Australia kickstarts green future with printed solar panel sites
Paul Dastoor looks at the buildings, houses and cities around him and sees lost opportunities.
He imagines a future where the majority of roofs are covered in printed solar panels less than one millimetre thick.
“Our vision is that we want to see every building, every structure’s power generated [by] solar cells.”
The University of Newcastle professor has made this vision a reality, creating the first printed solar site in Australia.
“There are just three demonstration sites at this scale that we know of anywhere in the world, so Australia has joined quite an elite group of global leaders poised to make this technology a commercial reality,” he said.
Costing less than $10 per square metre to make, the panels can be manufactured rapidly and transported easily.
On a commercial scale, it would take just 10 printers operating around the clock to produce enough solar panels to power 1000 homes for a day.
Researchers at The University of Newcastle have spent the past five years developing the ability to print solar panels at scale.

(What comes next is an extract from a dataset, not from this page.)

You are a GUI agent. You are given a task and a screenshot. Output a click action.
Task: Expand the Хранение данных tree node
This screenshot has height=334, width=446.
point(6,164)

Commercial prototypes are now a reality.
“It’s been a journey heading towards this pre-commercial stage where we can now print hundreds of metres of solar panels a day,” Professor Dastoor said.
Beyond powering houses and cities, he said there was potential for this new technology to assist in emergency situations, with solar cells printed on demand and sent to disaster zones to power relief efforts.
Easily installed, they continue to function even in low light conditions, ensuring no dip in productivity.